[Stored records]
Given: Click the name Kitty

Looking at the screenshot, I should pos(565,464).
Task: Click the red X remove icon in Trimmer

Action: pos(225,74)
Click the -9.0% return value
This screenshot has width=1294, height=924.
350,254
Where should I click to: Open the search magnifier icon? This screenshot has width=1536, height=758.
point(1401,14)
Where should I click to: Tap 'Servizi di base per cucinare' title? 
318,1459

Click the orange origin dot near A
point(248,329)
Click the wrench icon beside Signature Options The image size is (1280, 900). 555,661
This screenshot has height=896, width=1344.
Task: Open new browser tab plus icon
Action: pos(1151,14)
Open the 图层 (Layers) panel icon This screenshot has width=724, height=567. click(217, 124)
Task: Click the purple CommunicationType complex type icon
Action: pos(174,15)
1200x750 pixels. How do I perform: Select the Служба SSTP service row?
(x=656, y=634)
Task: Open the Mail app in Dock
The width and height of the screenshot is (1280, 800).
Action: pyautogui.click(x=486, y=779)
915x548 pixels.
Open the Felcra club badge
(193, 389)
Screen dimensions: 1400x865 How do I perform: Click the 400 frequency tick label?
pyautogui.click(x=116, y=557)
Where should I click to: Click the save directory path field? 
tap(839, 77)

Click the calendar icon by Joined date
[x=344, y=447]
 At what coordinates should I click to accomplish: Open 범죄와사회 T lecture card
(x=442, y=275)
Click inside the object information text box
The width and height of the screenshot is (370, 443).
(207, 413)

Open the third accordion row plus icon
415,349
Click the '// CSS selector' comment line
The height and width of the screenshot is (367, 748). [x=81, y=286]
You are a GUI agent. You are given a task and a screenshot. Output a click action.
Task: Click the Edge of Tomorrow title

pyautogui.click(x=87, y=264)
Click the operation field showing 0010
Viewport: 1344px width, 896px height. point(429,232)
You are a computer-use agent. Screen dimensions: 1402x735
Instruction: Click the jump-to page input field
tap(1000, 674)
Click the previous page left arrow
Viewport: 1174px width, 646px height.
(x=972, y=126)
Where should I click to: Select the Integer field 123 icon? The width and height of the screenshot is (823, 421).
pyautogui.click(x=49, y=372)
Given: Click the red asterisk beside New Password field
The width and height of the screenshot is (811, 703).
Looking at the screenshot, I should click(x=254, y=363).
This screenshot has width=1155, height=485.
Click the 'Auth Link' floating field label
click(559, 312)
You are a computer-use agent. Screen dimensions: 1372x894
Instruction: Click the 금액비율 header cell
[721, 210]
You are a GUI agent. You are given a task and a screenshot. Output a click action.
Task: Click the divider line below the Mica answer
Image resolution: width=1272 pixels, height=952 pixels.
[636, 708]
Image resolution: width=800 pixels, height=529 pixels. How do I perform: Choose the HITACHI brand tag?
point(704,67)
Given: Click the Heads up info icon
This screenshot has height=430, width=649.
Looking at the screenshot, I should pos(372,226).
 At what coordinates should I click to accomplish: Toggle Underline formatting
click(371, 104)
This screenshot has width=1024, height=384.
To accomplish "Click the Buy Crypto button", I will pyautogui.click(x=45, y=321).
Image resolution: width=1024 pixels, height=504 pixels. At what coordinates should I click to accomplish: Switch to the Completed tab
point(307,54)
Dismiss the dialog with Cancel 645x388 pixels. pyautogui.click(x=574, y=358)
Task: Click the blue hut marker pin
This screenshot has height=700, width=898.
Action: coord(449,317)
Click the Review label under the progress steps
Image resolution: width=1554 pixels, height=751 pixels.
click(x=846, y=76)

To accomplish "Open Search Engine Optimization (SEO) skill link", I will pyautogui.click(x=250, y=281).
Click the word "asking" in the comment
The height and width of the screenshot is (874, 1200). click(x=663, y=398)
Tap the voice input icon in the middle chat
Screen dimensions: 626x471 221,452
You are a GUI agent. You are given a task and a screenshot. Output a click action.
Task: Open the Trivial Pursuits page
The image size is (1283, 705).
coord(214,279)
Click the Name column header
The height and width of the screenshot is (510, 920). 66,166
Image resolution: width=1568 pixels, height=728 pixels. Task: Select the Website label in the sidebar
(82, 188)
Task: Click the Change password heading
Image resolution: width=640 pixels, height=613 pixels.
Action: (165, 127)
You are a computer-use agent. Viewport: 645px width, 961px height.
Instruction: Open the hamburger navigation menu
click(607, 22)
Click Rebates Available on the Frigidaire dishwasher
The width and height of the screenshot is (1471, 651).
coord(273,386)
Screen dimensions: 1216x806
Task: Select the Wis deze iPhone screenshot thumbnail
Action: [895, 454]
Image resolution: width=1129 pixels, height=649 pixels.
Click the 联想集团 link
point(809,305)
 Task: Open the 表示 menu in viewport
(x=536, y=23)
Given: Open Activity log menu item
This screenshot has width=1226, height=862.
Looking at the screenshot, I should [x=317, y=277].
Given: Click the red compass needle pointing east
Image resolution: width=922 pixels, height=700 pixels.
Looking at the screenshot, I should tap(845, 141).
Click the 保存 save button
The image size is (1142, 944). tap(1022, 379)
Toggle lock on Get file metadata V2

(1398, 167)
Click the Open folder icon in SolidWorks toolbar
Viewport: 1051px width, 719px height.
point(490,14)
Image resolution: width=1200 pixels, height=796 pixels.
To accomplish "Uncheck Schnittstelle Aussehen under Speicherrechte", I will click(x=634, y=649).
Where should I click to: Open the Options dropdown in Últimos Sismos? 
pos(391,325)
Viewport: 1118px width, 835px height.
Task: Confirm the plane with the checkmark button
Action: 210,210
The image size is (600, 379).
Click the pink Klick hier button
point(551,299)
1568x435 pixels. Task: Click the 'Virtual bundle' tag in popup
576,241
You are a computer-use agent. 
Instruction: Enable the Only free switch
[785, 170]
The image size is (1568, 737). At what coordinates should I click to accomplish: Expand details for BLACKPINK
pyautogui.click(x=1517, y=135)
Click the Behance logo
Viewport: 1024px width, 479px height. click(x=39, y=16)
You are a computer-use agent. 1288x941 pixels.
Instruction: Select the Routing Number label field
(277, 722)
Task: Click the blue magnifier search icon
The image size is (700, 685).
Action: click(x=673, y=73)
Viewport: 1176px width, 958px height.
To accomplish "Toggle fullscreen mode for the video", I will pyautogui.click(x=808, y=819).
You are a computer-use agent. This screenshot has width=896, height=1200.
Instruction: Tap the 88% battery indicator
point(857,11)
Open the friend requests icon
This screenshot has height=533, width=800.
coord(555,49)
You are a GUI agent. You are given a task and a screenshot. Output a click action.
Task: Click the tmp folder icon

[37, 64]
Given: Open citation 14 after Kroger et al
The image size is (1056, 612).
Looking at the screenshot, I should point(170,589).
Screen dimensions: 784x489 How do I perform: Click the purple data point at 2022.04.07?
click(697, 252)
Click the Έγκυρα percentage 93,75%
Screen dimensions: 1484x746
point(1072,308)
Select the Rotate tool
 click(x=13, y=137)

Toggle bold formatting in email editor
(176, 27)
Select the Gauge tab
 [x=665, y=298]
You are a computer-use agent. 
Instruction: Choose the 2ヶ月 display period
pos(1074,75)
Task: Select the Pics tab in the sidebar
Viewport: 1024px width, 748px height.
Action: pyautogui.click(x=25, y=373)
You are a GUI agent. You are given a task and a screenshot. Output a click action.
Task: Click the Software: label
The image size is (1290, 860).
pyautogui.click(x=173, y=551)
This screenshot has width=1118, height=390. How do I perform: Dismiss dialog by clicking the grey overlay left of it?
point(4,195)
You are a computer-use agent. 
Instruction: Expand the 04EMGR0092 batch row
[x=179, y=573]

Task details: Copy every record above verbatim and in full.

Output for this exercise:
Given: Click the name Kitty

Looking at the screenshot, I should pos(565,464).
Task: Click the red X remove icon in Trimmer

Action: pos(225,74)
Click the -9.0% return value
This screenshot has width=1294, height=924.
350,254
Where should I click to: Open the search magnifier icon? This screenshot has width=1536, height=758.
point(1401,14)
Where should I click to: Tap 'Servizi di base per cucinare' title? 
318,1459

Click the orange origin dot near A
point(248,329)
Click the wrench icon beside Signature Options The image size is (1280, 900). 555,661
This screenshot has height=896, width=1344.
Task: Open new browser tab plus icon
Action: pos(1151,14)
Open the 图层 (Layers) panel icon This screenshot has width=724, height=567. click(217, 124)
Task: Click the purple CommunicationType complex type icon
Action: pos(174,15)
1200x750 pixels. How do I perform: Select the Служба SSTP service row?
(x=656, y=634)
Task: Open the Mail app in Dock
The width and height of the screenshot is (1280, 800).
Action: pyautogui.click(x=486, y=779)
915x548 pixels.
Open the Felcra club badge
(193, 389)
Screen dimensions: 1400x865 How do I perform: Click the 400 frequency tick label?
pyautogui.click(x=116, y=557)
Where should I click to: Click the save directory path field? 
tap(839, 77)

Click the calendar icon by Joined date
[x=344, y=447]
 At what coordinates should I click to accomplish: Open 범죄와사회 T lecture card
(x=442, y=275)
Click inside the object information text box
The width and height of the screenshot is (370, 443).
(207, 413)

Open the third accordion row plus icon
415,349
Click the '// CSS selector' comment line
The height and width of the screenshot is (367, 748). [x=81, y=286]
You are a GUI agent. You are given a task and a screenshot. Output a click action.
Task: Click the Edge of Tomorrow title

pyautogui.click(x=87, y=264)
Click the operation field showing 0010
Viewport: 1344px width, 896px height. point(429,232)
You are a computer-use agent. Screen dimensions: 1402x735
Instruction: Click the jump-to page input field
tap(1000, 674)
Click the previous page left arrow
Viewport: 1174px width, 646px height.
(x=972, y=126)
Where should I click to: Select the Integer field 123 icon? The width and height of the screenshot is (823, 421).
pyautogui.click(x=49, y=372)
Given: Click the red asterisk beside New Password field
The width and height of the screenshot is (811, 703).
Looking at the screenshot, I should click(x=254, y=363).
This screenshot has width=1155, height=485.
Click the 'Auth Link' floating field label
click(559, 312)
You are a computer-use agent. Screen dimensions: 1372x894
Instruction: Click the 금액비율 header cell
[721, 210]
You are a GUI agent. You are given a task and a screenshot. Output a click action.
Task: Click the divider line below the Mica answer
Image resolution: width=1272 pixels, height=952 pixels.
[636, 708]
Image resolution: width=800 pixels, height=529 pixels. How do I perform: Choose the HITACHI brand tag?
point(704,67)
Given: Click the Heads up info icon
This screenshot has height=430, width=649.
Looking at the screenshot, I should pos(372,226).
 At what coordinates should I click to accomplish: Toggle Underline formatting
click(371, 104)
This screenshot has width=1024, height=384.
To accomplish "Click the Buy Crypto button", I will pyautogui.click(x=45, y=321).
Image resolution: width=1024 pixels, height=504 pixels. At what coordinates should I click to accomplish: Switch to the Completed tab
point(307,54)
Dismiss the dialog with Cancel 645x388 pixels. pyautogui.click(x=574, y=358)
Task: Click the blue hut marker pin
This screenshot has height=700, width=898.
Action: coord(449,317)
Click the Review label under the progress steps
Image resolution: width=1554 pixels, height=751 pixels.
click(x=846, y=76)

To accomplish "Open Search Engine Optimization (SEO) skill link", I will pyautogui.click(x=250, y=281).
Click the word "asking" in the comment
The height and width of the screenshot is (874, 1200). click(x=663, y=398)
Tap the voice input icon in the middle chat
Screen dimensions: 626x471 221,452
You are a GUI agent. You are given a task and a screenshot. Output a click action.
Task: Open the Trivial Pursuits page
The image size is (1283, 705).
coord(214,279)
Click the Name column header
The height and width of the screenshot is (510, 920). 66,166
Image resolution: width=1568 pixels, height=728 pixels. Task: Select the Website label in the sidebar
(82, 188)
Task: Click the Change password heading
Image resolution: width=640 pixels, height=613 pixels.
Action: (165, 127)
You are a computer-use agent. Viewport: 645px width, 961px height.
Instruction: Open the hamburger navigation menu
click(607, 22)
Click Rebates Available on the Frigidaire dishwasher
The width and height of the screenshot is (1471, 651).
coord(273,386)
Screen dimensions: 1216x806
Task: Select the Wis deze iPhone screenshot thumbnail
Action: [895, 454]
Image resolution: width=1129 pixels, height=649 pixels.
Click the 联想集团 link
point(809,305)
 Task: Open the 表示 menu in viewport
(x=536, y=23)
Given: Open Activity log menu item
This screenshot has width=1226, height=862.
Looking at the screenshot, I should [x=317, y=277].
Given: Click the red compass needle pointing east
Image resolution: width=922 pixels, height=700 pixels.
Looking at the screenshot, I should tap(845, 141).
Click the 保存 save button
The image size is (1142, 944). tap(1022, 379)
Toggle lock on Get file metadata V2

(1398, 167)
Click the Open folder icon in SolidWorks toolbar
Viewport: 1051px width, 719px height.
point(490,14)
Image resolution: width=1200 pixels, height=796 pixels.
To accomplish "Uncheck Schnittstelle Aussehen under Speicherrechte", I will click(x=634, y=649).
Where should I click to: Open the Options dropdown in Últimos Sismos? 
pos(391,325)
Viewport: 1118px width, 835px height.
Task: Confirm the plane with the checkmark button
Action: 210,210
The image size is (600, 379).
Click the pink Klick hier button
point(551,299)
1568x435 pixels. Task: Click the 'Virtual bundle' tag in popup
576,241
You are a computer-use agent. 
Instruction: Enable the Only free switch
[785, 170]
The image size is (1568, 737). At what coordinates should I click to accomplish: Expand details for BLACKPINK
pyautogui.click(x=1517, y=135)
Click the Behance logo
Viewport: 1024px width, 479px height. click(x=39, y=16)
You are a computer-use agent. 1288x941 pixels.
Instruction: Select the Routing Number label field
(277, 722)
Task: Click the blue magnifier search icon
The image size is (700, 685).
Action: click(x=673, y=73)
Viewport: 1176px width, 958px height.
To accomplish "Toggle fullscreen mode for the video", I will pyautogui.click(x=808, y=819).
You are a computer-use agent. This screenshot has width=896, height=1200.
Instruction: Tap the 88% battery indicator
point(857,11)
Open the friend requests icon
This screenshot has height=533, width=800.
coord(555,49)
You are a GUI agent. You are given a task and a screenshot. Output a click action.
Task: Click the tmp folder icon

[37, 64]
Given: Open citation 14 after Kroger et al
The image size is (1056, 612).
Looking at the screenshot, I should point(170,589).
Screen dimensions: 784x489 How do I perform: Click the purple data point at 2022.04.07?
click(697, 252)
Click the Έγκυρα percentage 93,75%
Screen dimensions: 1484x746
point(1072,308)
Select the Rotate tool
 click(x=13, y=137)

Toggle bold formatting in email editor
(176, 27)
Select the Gauge tab
 [x=665, y=298]
You are a computer-use agent. 
Instruction: Choose the 2ヶ月 display period
pos(1074,75)
Task: Select the Pics tab in the sidebar
Viewport: 1024px width, 748px height.
Action: pyautogui.click(x=25, y=373)
You are a GUI agent. You are given a task and a screenshot. Output a click action.
Task: Click the Software: label
The image size is (1290, 860).
pyautogui.click(x=173, y=551)
This screenshot has width=1118, height=390. How do I perform: Dismiss dialog by clicking the grey overlay left of it?
point(4,195)
You are a computer-use agent. 
Instruction: Expand the 04EMGR0092 batch row
[x=179, y=573]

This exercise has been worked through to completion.